0

I have a Scrapy spider wrapped in to Django and to start it programatically I am using scrapyscript which uses Billiard queues and Processes to run Scrapy. I know it's a strange setup but I need a spider that can be run by cron and work with django orm. Also, everything works fine, I get my data scraped, I can run it programatically, but one thing sucks: the spider gets stuck and code execution waits forever.

# start.py
cmd = ['C:\\PycharmProjects\\...\\start.bat', ]
subprocess.call(cmd)

# start.bat
python C:\\...\\manage.py runserver --noreload

# urls.py
from my_app.myFile import MyClass
c = MyClass()

# myFile.py
class MyClass(object):

    def __init__(self):
        githubJob = Job(ScrapOnePage, url='some/url')
        processor = Processor(settings=None)
        data = processor.run(githubJob)
        print(data)

ScrapOnePage works out great, no need to show it, it does the job.
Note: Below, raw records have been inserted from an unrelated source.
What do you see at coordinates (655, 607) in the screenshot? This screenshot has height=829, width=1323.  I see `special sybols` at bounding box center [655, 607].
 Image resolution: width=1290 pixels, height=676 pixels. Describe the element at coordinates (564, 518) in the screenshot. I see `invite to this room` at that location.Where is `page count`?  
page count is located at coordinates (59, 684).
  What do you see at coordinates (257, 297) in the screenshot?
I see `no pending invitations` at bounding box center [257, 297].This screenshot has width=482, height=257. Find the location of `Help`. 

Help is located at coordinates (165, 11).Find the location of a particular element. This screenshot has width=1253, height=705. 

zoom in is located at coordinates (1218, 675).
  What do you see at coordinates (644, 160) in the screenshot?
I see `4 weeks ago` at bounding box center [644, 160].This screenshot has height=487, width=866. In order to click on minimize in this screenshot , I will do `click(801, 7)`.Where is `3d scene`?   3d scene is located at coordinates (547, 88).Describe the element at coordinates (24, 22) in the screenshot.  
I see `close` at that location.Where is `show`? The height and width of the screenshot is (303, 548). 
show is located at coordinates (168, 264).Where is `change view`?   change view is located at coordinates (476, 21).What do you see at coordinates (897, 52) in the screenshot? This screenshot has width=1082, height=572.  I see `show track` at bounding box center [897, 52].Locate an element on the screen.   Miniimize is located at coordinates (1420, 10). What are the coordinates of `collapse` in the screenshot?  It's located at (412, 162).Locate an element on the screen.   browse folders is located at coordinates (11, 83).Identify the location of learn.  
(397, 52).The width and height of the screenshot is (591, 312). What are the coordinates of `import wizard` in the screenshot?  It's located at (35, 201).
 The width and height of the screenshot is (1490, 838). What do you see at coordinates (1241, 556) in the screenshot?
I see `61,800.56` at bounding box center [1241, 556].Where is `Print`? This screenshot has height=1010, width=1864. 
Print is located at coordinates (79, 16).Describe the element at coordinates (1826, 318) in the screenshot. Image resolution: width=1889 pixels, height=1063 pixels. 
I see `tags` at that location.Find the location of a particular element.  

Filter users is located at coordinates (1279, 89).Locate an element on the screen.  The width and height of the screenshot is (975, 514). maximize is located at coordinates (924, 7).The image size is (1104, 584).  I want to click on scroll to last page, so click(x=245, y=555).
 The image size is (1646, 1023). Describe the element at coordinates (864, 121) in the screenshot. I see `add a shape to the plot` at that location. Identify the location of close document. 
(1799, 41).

The problem is Processor, somehow after saying "spider closed" it doesn't let go and doesn;t continue to another line. print(data) never happens, no matter how long I wait. This is what hangs around forever:

2020-01-05 22:27:29 [scrapy.core.engine] INFO: Closing spider (finished)
2020-01-05 22:27:29 [scrapy.statscollectors] INFO: Dumping Scrapy stats:
{'downloader/request_bytes': 1805,
 'downloader/request_count': 4,
 'downloader/request_method_count/GET': 4,
 'downloader/response_bytes': 5933,
 'downloader/response_count': 4,
 'downloader/response_status_count/200': 1,
 'downloader/response_status_count/301': 3,
 'finish_reason': 'finished',
 'finish_time': datetime.datetime(2020, 1, 5, 21, 27, 29, 253634),
 'log_count/DEBUG': 5,
 'log_count/ERROR': 1,
 'log_count/INFO': 7,
 'response_received_count': 1,
 'scheduler/dequeued': 4,
 'scheduler/dequeued/memory': 4,
 'scheduler/enqueued': 4,
 'scheduler/enqueued/memory': 4,
 'spider_exceptions/IndexError': 1,
 'start_time': datetime.datetime(2020, 1, 5, 21, 27, 28, 275290)}
2020-01-05 22:27:29 [scrapy.core.engine] INFO: Spider closed (finished)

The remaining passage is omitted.